#### [Work order]
For each line of the data below that contains "agent", return that line.

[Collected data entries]
"""
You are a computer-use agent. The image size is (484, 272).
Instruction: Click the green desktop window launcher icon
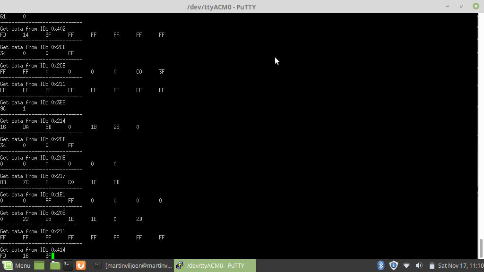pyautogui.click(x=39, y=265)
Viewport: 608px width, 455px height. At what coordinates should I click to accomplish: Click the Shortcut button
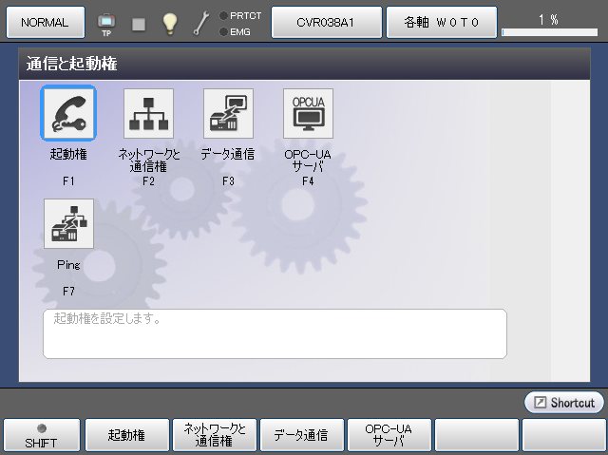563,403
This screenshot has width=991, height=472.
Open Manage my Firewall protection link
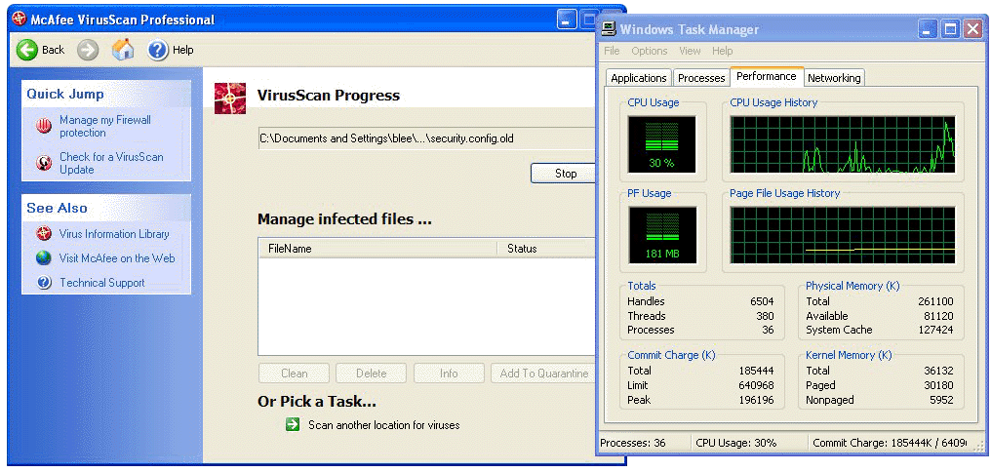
"""
"""
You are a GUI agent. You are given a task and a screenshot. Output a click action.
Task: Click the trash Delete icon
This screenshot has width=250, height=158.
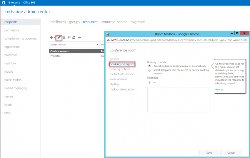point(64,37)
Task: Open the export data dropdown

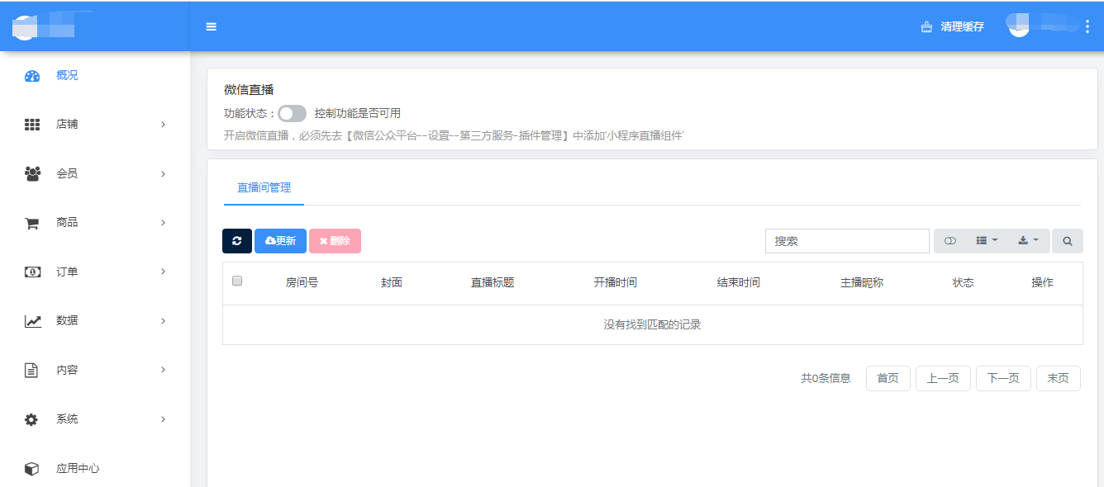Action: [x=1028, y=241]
"""
#### [Exercise result]
You are a computer-use agent. The image size is (484, 272).
You are a GUI agent. You are given a task and a screenshot. Output a click action.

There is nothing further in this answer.